▶ _Text segment_:
BEGIN
Kamikaze is a tantrum disguised as a course correction. More depressingly, it’s a 45-year-old multi-millionaire screaming into the void hoping someone, anyone is listening. :dead:

On Eminem’s surprise tenth studio album, a long-simmering frustration finally boils over. From a purely technical standpoint, it’s breathtaking to behold the renewed MC rapping with tightened flows over crisp production, weaving in and out of pockets with near the same dexterity as he did nearly two decades ago. Unfortunately, the fabled technician fails to cure the malignant disease that’s been eating away at his career for almost a decade.

Kamikaze’s meta-experiment marvels at its self-awareness, but never takes a moment to reckon with the criticisms that birthed it into existence. Eminem lays so much of the blame of his artistic decline at the feet of his various critics -- the media, rappers, time -- he fails to realize his tactics have turned him into hip-hop’s Trump, a man preaching the “Make Rap Great Again” ideals of a past that never really existed.
END
▶ _Required work_: Transcribe the Kamikaze review from "Kamikaze is a" to "almost a decade.".

▶ _Information shown_:
BEGIN
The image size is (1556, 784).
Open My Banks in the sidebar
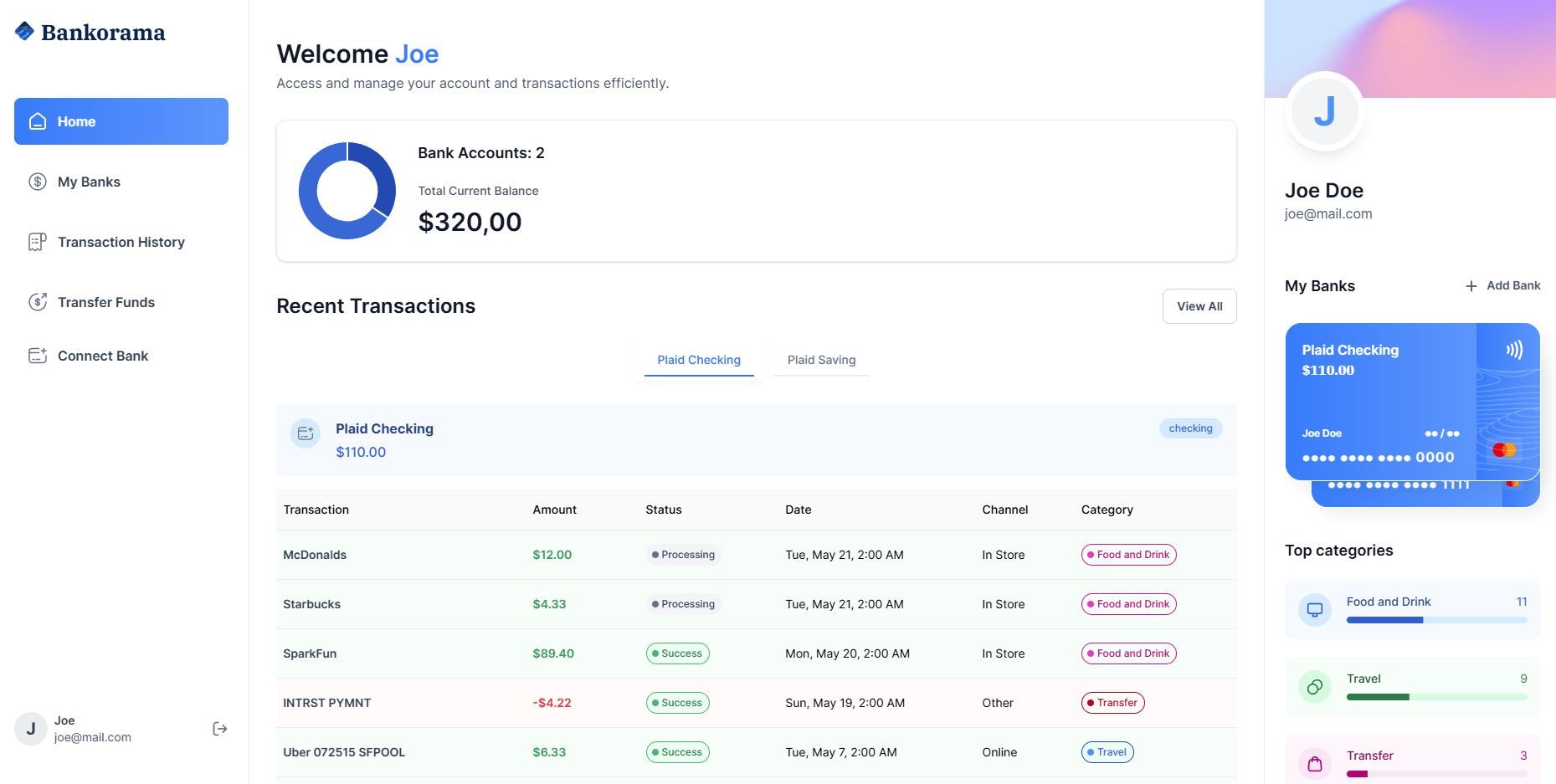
END
BEGIN
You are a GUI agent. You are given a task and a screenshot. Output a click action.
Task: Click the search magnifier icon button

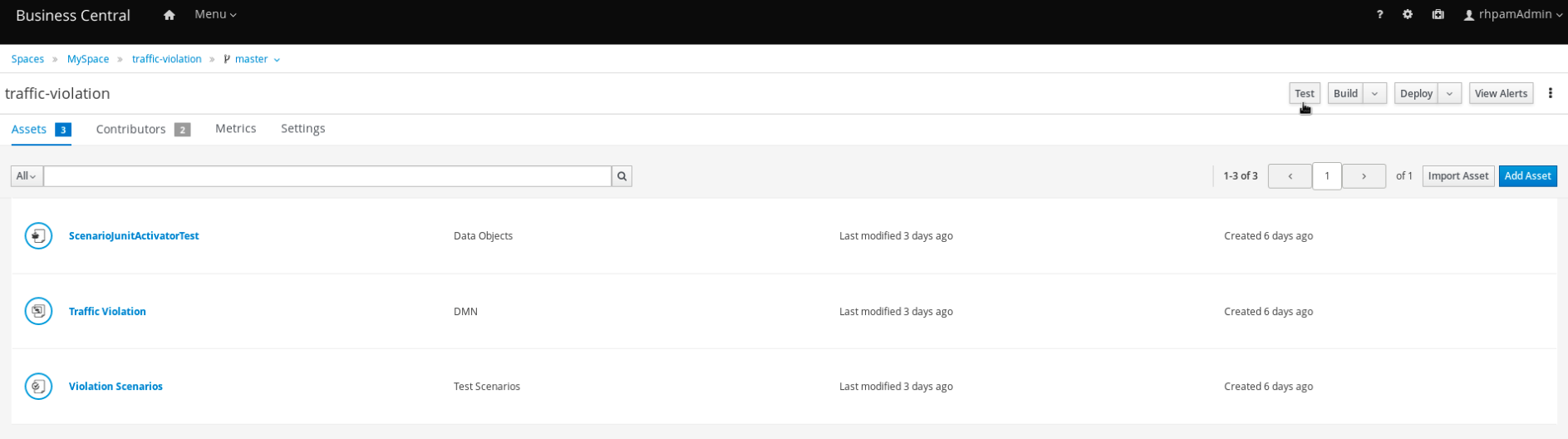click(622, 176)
END
▶ _Answer box_:
Kamikaze is a tantrum disguised as a course correction. More depressingly, it’s a 45-year-old multi-millionaire screaming into the void hoping someone, anyone is listening. :dead:

On Eminem’s surprise tenth studio album, a long-simmering frustration finally boils over. From a purely technical standpoint, it’s breathtaking to behold the renewed MC rapping with tightened flows over crisp production, weaving in and out of pockets with near the same dexterity as he did nearly two decades ago. Unfortunately, the fabled technician fails to cure the malignant disease that’s been eating away at his career for almost a decade.